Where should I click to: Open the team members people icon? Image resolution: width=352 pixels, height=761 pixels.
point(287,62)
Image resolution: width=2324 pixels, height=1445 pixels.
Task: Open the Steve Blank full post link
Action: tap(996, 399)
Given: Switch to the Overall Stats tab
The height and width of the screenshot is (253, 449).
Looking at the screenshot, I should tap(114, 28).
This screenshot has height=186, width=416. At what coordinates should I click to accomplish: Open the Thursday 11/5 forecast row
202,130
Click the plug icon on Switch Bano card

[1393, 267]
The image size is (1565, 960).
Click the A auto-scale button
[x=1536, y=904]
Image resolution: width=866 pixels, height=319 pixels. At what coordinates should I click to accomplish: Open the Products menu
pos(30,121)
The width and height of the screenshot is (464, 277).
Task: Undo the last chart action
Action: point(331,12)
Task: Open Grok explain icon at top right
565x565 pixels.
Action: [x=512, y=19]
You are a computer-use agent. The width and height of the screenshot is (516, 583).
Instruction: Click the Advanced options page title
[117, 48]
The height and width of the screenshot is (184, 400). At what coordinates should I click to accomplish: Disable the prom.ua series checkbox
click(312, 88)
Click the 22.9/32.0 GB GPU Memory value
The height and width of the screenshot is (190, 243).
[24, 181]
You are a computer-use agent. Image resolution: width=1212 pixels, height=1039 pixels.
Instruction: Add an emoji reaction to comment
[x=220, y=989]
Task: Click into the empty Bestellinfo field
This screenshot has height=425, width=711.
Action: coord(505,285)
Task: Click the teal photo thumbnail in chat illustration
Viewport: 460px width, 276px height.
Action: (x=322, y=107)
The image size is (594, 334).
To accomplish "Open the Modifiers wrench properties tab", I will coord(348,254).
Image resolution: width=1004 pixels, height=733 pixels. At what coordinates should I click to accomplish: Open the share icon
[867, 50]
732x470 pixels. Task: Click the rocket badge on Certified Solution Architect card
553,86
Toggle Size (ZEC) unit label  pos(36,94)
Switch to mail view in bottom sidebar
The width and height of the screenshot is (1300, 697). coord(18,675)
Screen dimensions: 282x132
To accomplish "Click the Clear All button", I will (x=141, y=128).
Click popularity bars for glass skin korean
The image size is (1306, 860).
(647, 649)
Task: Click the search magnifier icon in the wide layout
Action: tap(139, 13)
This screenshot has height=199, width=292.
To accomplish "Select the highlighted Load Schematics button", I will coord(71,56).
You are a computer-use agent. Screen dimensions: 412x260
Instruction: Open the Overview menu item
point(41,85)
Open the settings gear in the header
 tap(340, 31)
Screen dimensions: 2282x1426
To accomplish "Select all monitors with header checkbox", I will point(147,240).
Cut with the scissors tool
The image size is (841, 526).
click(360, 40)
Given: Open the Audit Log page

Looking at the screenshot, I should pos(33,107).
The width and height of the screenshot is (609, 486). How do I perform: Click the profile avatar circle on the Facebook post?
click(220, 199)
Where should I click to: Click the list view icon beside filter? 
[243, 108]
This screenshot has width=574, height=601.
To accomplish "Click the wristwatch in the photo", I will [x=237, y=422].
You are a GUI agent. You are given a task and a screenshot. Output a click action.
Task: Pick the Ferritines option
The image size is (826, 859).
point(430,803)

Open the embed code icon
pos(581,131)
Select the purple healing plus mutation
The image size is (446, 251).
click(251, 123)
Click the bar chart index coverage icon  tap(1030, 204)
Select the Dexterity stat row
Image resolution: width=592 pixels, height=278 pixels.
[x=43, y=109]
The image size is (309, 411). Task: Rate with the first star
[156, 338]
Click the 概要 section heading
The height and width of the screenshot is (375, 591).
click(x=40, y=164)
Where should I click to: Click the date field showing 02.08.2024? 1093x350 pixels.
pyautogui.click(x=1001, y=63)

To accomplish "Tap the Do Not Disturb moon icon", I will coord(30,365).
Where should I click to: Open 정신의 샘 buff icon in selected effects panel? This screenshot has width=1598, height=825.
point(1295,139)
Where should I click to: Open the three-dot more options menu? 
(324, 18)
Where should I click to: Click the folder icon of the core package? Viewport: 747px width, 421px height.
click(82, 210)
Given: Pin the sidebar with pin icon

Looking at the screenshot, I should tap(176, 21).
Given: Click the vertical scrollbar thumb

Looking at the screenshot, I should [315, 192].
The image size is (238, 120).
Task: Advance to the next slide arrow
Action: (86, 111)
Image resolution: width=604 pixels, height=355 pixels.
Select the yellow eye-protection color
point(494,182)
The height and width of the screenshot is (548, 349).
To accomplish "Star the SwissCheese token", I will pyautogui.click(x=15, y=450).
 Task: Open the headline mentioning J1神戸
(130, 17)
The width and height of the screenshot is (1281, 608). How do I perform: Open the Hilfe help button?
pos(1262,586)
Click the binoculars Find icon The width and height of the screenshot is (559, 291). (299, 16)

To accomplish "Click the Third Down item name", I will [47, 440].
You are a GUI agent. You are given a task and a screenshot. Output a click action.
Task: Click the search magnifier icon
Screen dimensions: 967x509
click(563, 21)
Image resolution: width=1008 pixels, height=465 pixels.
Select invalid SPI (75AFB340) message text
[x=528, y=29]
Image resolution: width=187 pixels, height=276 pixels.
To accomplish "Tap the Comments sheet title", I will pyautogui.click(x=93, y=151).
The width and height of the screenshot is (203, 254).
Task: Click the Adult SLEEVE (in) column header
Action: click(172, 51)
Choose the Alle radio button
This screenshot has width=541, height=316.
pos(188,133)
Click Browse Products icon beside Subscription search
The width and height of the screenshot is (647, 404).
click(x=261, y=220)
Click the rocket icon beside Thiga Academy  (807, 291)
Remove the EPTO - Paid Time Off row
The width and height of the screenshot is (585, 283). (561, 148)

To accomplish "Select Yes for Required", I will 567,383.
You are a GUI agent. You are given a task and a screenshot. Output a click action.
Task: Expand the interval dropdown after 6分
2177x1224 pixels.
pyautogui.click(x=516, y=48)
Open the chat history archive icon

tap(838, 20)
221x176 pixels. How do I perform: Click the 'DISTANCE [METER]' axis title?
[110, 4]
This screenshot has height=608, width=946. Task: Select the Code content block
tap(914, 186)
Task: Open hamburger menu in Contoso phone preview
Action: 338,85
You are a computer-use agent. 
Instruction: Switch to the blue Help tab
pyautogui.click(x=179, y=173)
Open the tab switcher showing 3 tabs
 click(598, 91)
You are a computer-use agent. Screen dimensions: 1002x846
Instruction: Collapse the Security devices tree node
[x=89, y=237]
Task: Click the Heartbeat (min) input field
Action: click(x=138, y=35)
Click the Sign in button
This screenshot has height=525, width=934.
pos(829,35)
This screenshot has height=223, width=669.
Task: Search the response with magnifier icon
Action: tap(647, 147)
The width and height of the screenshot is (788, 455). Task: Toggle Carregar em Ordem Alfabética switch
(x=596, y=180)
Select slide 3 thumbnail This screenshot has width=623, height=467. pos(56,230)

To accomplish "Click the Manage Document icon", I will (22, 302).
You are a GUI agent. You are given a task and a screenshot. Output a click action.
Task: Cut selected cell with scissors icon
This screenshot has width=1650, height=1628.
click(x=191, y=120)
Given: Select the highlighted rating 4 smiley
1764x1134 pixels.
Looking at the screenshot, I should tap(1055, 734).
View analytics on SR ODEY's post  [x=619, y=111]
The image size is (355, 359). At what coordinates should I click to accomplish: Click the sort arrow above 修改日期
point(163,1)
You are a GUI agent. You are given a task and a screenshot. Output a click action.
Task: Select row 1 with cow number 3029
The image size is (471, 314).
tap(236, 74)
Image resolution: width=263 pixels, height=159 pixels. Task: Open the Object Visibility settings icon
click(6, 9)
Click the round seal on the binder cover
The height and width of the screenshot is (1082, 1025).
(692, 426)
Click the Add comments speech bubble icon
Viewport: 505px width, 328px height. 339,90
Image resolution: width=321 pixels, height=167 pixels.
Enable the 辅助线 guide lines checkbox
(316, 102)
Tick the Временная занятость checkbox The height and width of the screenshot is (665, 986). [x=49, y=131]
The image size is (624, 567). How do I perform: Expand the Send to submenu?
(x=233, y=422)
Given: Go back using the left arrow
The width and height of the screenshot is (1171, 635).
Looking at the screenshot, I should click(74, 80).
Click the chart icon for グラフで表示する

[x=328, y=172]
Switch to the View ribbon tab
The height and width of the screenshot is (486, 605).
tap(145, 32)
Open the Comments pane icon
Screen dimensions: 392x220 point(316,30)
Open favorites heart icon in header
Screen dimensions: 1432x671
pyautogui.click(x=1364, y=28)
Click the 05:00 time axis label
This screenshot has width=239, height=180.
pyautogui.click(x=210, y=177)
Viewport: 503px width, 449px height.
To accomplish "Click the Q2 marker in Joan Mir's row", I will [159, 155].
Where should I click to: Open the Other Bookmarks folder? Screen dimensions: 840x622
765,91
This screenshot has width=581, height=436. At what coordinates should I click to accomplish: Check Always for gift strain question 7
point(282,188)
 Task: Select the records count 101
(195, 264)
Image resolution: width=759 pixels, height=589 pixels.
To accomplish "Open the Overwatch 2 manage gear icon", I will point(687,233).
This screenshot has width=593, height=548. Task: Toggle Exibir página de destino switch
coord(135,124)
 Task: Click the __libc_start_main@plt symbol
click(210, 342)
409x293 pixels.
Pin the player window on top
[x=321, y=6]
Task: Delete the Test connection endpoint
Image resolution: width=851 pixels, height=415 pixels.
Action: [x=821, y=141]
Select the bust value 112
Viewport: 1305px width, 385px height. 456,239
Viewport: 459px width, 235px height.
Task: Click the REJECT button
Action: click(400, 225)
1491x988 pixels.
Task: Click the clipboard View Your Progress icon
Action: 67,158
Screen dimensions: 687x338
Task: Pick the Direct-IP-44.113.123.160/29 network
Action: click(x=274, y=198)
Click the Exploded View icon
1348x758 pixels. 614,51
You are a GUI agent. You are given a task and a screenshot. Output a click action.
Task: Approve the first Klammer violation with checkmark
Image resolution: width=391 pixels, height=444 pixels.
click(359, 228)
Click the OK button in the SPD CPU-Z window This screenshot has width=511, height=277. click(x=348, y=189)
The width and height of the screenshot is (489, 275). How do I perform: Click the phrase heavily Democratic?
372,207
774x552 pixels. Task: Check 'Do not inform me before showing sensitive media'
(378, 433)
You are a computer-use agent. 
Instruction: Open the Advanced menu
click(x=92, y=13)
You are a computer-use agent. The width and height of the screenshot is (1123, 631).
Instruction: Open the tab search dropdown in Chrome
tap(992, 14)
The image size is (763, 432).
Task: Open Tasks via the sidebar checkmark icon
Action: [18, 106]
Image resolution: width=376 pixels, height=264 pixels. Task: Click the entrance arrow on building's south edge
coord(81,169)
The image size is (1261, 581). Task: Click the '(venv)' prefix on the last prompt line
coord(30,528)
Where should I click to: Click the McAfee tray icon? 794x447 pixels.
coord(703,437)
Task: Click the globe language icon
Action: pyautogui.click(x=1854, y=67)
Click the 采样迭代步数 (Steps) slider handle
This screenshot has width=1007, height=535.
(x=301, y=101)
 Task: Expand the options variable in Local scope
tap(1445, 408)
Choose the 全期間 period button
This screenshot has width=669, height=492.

> [THE TASK]:
Rewrite the lines from the first one up to and including the line with "I will coord(348,254).", changing "Instruction" to "Command" and leaving everything else as it is.

> [SOLUTION]:
Where should I click to: Open the team members people icon? Image resolution: width=352 pixels, height=761 pixels.
point(287,62)
Image resolution: width=2324 pixels, height=1445 pixels.
Task: Open the Steve Blank full post link
Action: tap(996, 399)
Given: Switch to the Overall Stats tab
The height and width of the screenshot is (253, 449).
Looking at the screenshot, I should tap(114, 28).
This screenshot has height=186, width=416. At what coordinates should I click to accomplish: Open the Thursday 11/5 forecast row
202,130
Click the plug icon on Switch Bano card

[1393, 267]
The image size is (1565, 960).
Click the A auto-scale button
[x=1536, y=904]
Image resolution: width=866 pixels, height=319 pixels. At what coordinates should I click to accomplish: Open the Products menu
pos(30,121)
The width and height of the screenshot is (464, 277).
Task: Undo the last chart action
Action: point(331,12)
Task: Open Grok explain icon at top right
565x565 pixels.
Action: [x=512, y=19]
You are a computer-use agent. The width and height of the screenshot is (516, 583).
Command: Click the Advanced options page title
[117, 48]
The height and width of the screenshot is (184, 400). At what coordinates should I click to accomplish: Disable the prom.ua series checkbox
click(312, 88)
Click the 22.9/32.0 GB GPU Memory value
The height and width of the screenshot is (190, 243).
[24, 181]
You are a computer-use agent. Image resolution: width=1212 pixels, height=1039 pixels.
Command: Add an emoji reaction to comment
[x=220, y=989]
Task: Click into the empty Bestellinfo field
This screenshot has height=425, width=711.
Action: coord(505,285)
Task: Click the teal photo thumbnail in chat illustration
Viewport: 460px width, 276px height.
Action: (x=322, y=107)
The image size is (594, 334).
To accomplish "Open the Modifiers wrench properties tab", I will coord(348,254).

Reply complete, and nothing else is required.